**Your instructions**
Set down the entries again word for word, without any of the images.

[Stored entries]
*** Begin section ***

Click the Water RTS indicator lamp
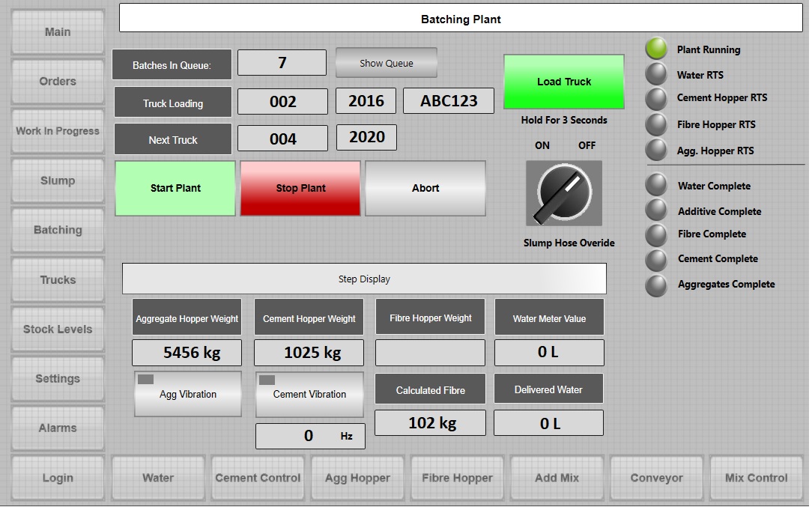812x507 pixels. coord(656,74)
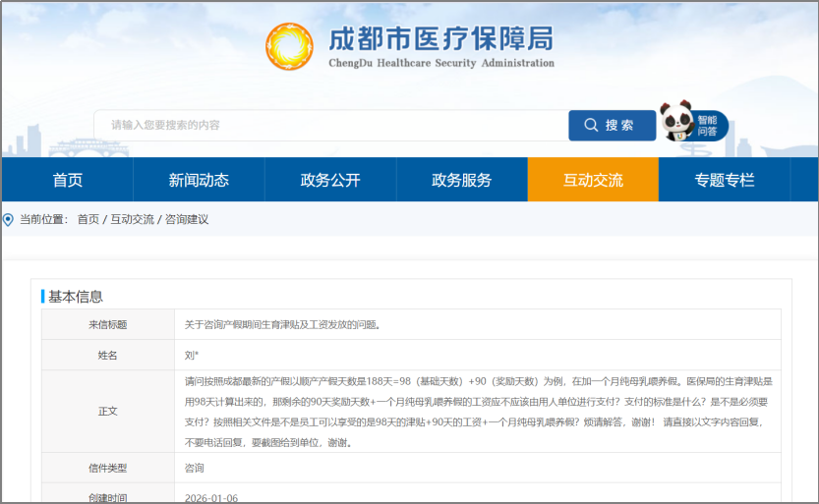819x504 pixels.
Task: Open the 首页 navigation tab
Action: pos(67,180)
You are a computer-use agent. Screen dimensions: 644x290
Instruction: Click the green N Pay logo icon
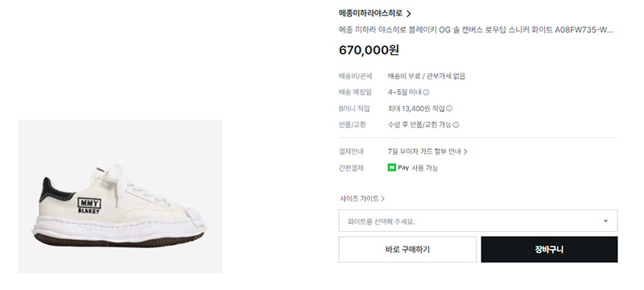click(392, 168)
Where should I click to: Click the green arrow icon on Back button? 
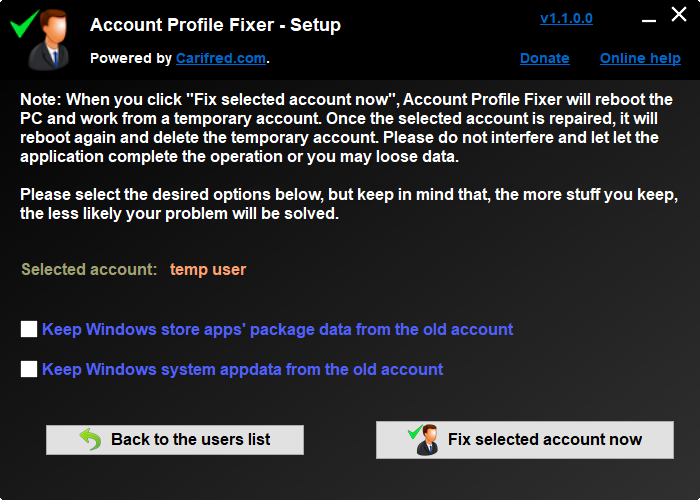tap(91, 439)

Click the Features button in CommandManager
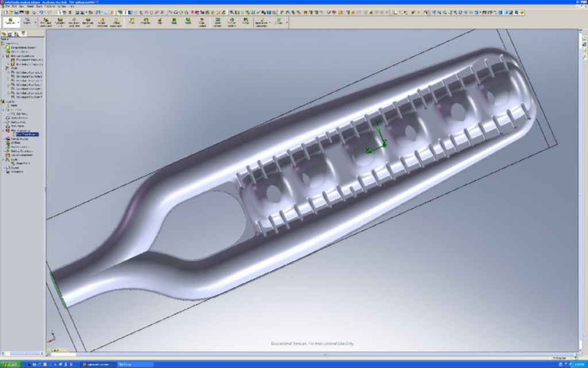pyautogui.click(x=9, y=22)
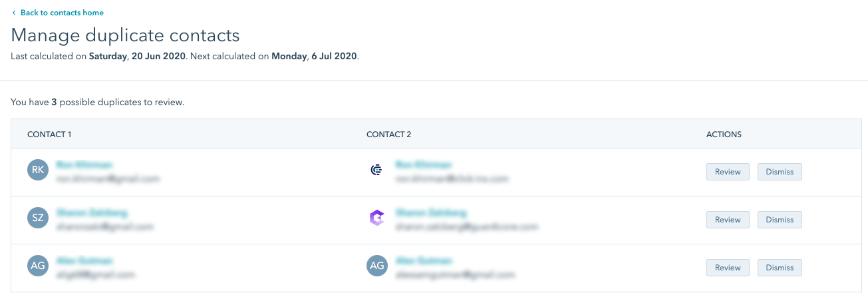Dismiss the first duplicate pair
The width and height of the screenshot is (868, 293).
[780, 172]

*** End section ***

**Written answer**
Click the Water RTS indicator lamp
812x507 pixels. coord(656,74)
819x504 pixels.
Task: Open the 首页 navigation tab
Action: pos(67,180)
You are a computer-use agent. Screen dimensions: 644x290
Instruction: Click the green N Pay logo icon
click(392, 168)
Where should I click to: Click the green arrow icon on Back button? 
tap(91, 439)

Click the Features button in CommandManager
pyautogui.click(x=9, y=22)
Dismiss the first duplicate pair
The width and height of the screenshot is (868, 293).
[780, 172]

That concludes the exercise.